Over the years I've used the existing RQ magic system as a touchstone to see whether other "generic" magic systems can cope, and the results are usually not good. Point systems find it difficult to cope with things like the Humakti reusable Sever Spirit costing the same as other death cults one-use version; or with trying to make all the Transform Head spells come out the same (if they can cope with them at all : the Telmor and Basmol versions are easy, albeit usually costing different amounts, but I've yet to see one that can cope with the Gorakiki-Bee variant).

Personally, I feel that the current approach with its game-world-relevant features - like the Sever Spirit or Transform Head examples - is likely to be a better starting point than Hero style modularity.

Reminiscences:


Often, in Gloranthan matters, these days, I feel like one of those characters lurking in odd corners of Glorantha who can remember previous Ages, when Things Were Very Different.

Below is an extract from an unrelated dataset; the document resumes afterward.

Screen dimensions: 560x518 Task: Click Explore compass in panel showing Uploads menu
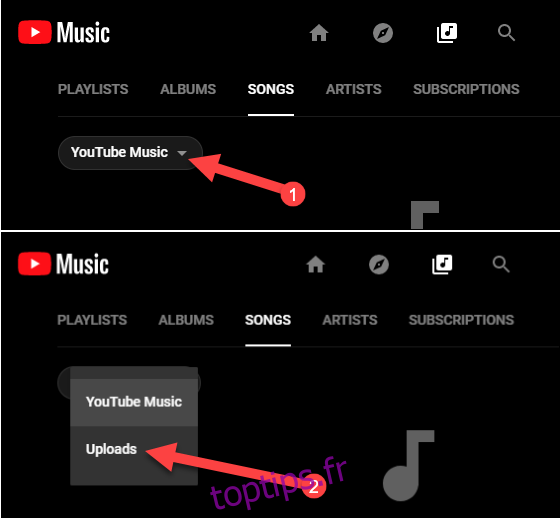[379, 265]
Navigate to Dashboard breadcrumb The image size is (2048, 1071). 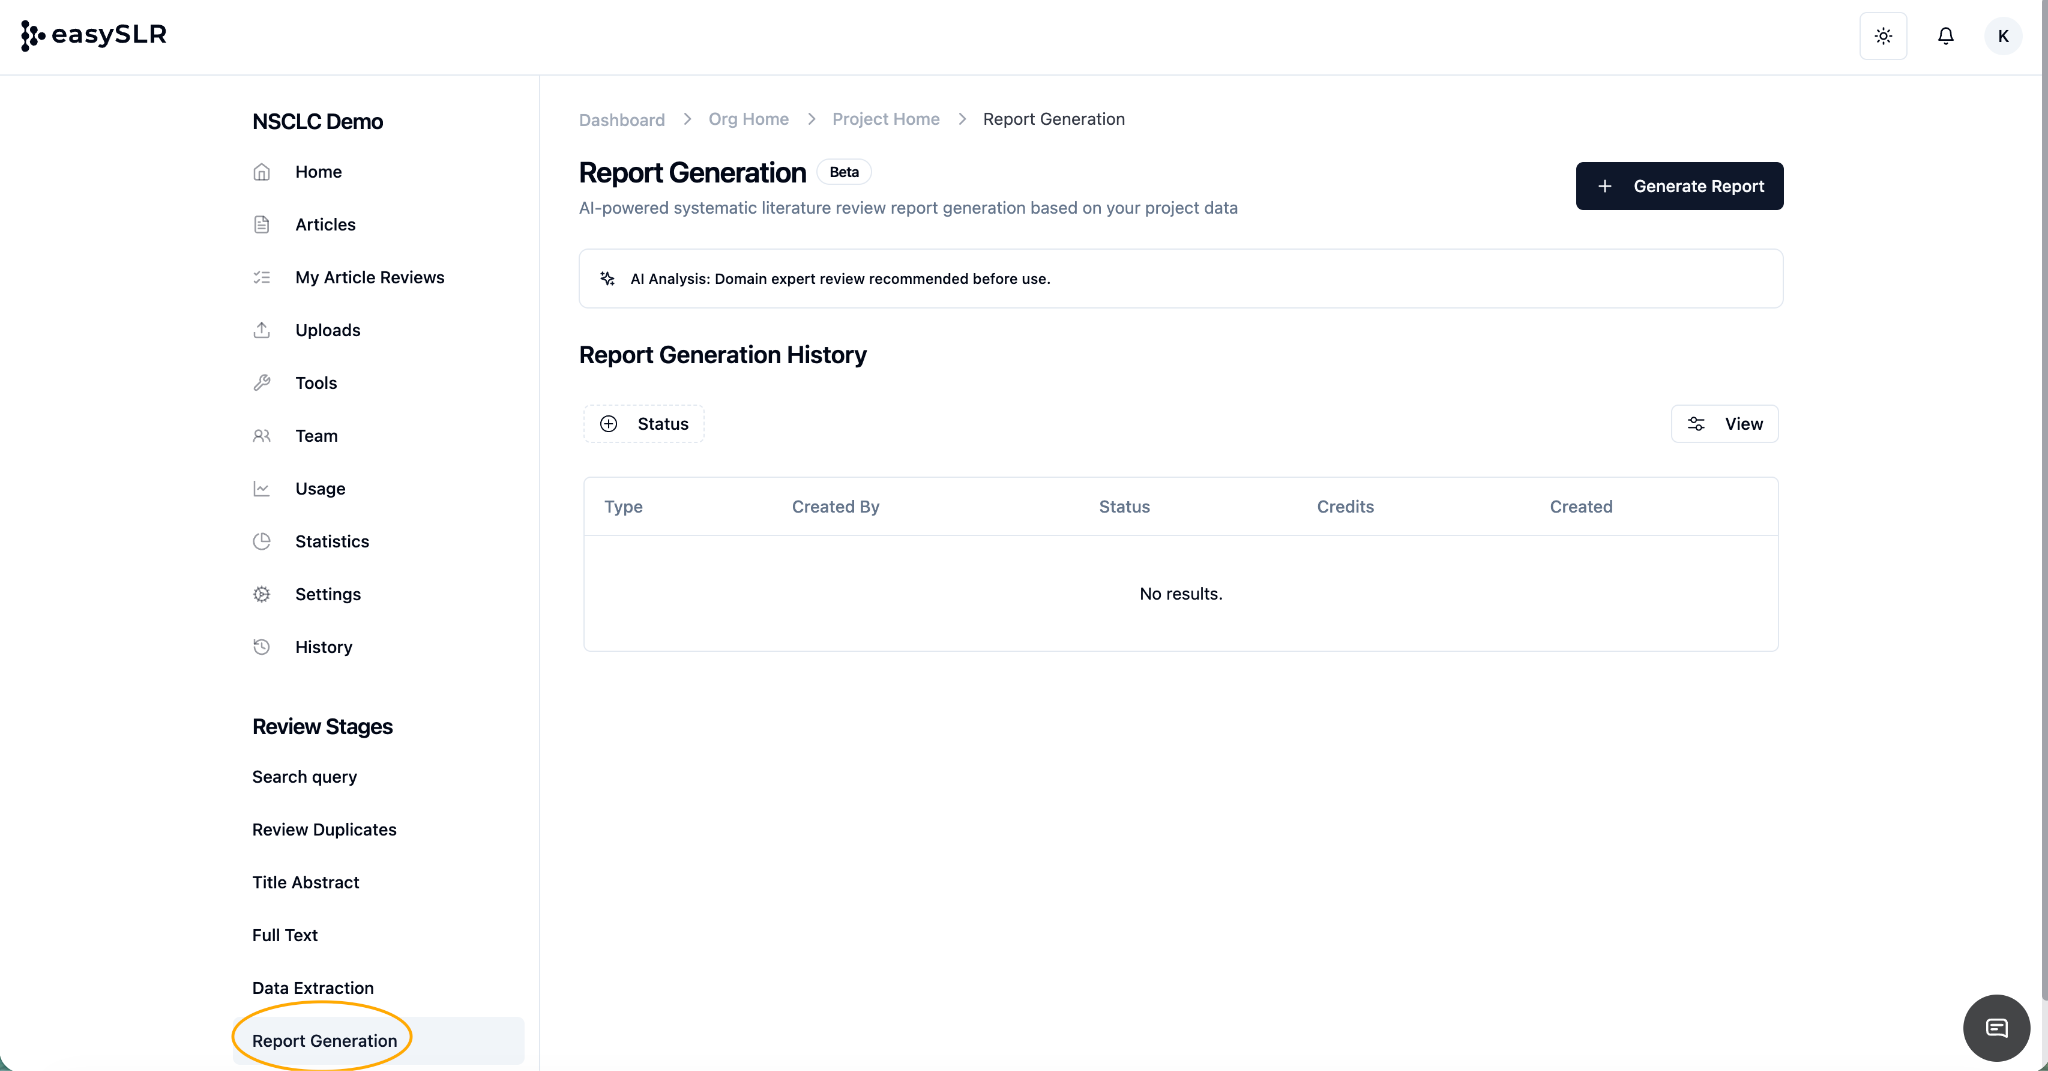tap(621, 120)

I miss the good old days when, armed with RQ2's main material, and based mainly on hints and the styles of armour that it was perfectly consistent to model the Lunar Empire as the Persians, the Sartarites as the Athenians and their allies (with Orlanth=Zeus), the Sun Dome Templars as Spartans, and the Praxians as Bedouin. That was certainly how we played it when we used the Borderlands material - a bunch of Sartarite Orlanthi (and one mad Humakti) with Greek names, bargaining with unsavoury Arab types in the Horn Gate bazaar still remain fondly lodged in my memory.

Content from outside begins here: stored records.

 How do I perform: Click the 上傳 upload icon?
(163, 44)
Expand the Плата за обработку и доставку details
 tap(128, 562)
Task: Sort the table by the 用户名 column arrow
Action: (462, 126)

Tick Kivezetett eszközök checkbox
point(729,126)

Does such thing as a bazaar even exist in the canonical Horn Gate?

You could do that sort of thing back then and still meaningfully communicate with other cognoscenti (I recall one campaign in which the visualisation of Sartar was based on Achaemenid Persia, for example, but from which one could draw usuable - even if, as it turned out, completely different saving the name from canon - cults, locations and the like).

Even though my visualisation of what is a Glorantha and the revealed canon have drifted apart[*] (though the camapign in which I played the Babsi discussed above accepted that Sartar was vaguely north-west European), to the extent that I would now merely use elements of it in any fantasy game I were to run [and not only because my players would greet any suggestions to use it raw because i) they loathe the random skill gain rules from RQ, as merely the most prominent misfeature of the system and ii) they most emphatically don't want to play Stone-Age barbarians (Balazar) or Red Indians (Prax), and if they were interested in celidhs, they'd go to one for real (Sartar)], it is still a world to which I return to draw from again and again, primarily for what it is not.

It is not a sink of cliches that were fresh when Tolkien assembled them but which have been recycled via schlock fantasy fiction and RPG commonplace in ever decreasing circles (the "elves" aren't the standard issue Aryan Uebermensch, for example).

It is not a round world subject to modern astrophysics with magic and/or gods bolted on (a particular suspension of disbelief destroyer for me, having been an astrophysicist at one time). What really suprises me is how many fantasy worlds do follow the "Copernicus plus magic" route and the general lack of fantastickal cosmologies in RPG settings. But then I guess I'm an odd fish ; I'm much happier seeing a complete rewrite of physics (indeed to the extent that the quasi-scientific rather than outright mystical explanation of troll digestion in the dissection page in the original Trollpak disappointed me) than I am to see disregard for the laws of economics.

[*] though I had some material in early issues of TotRM, under my meat name, it soon became clear that the party line and I had essentially no common ground left in which I could pitch further submissions.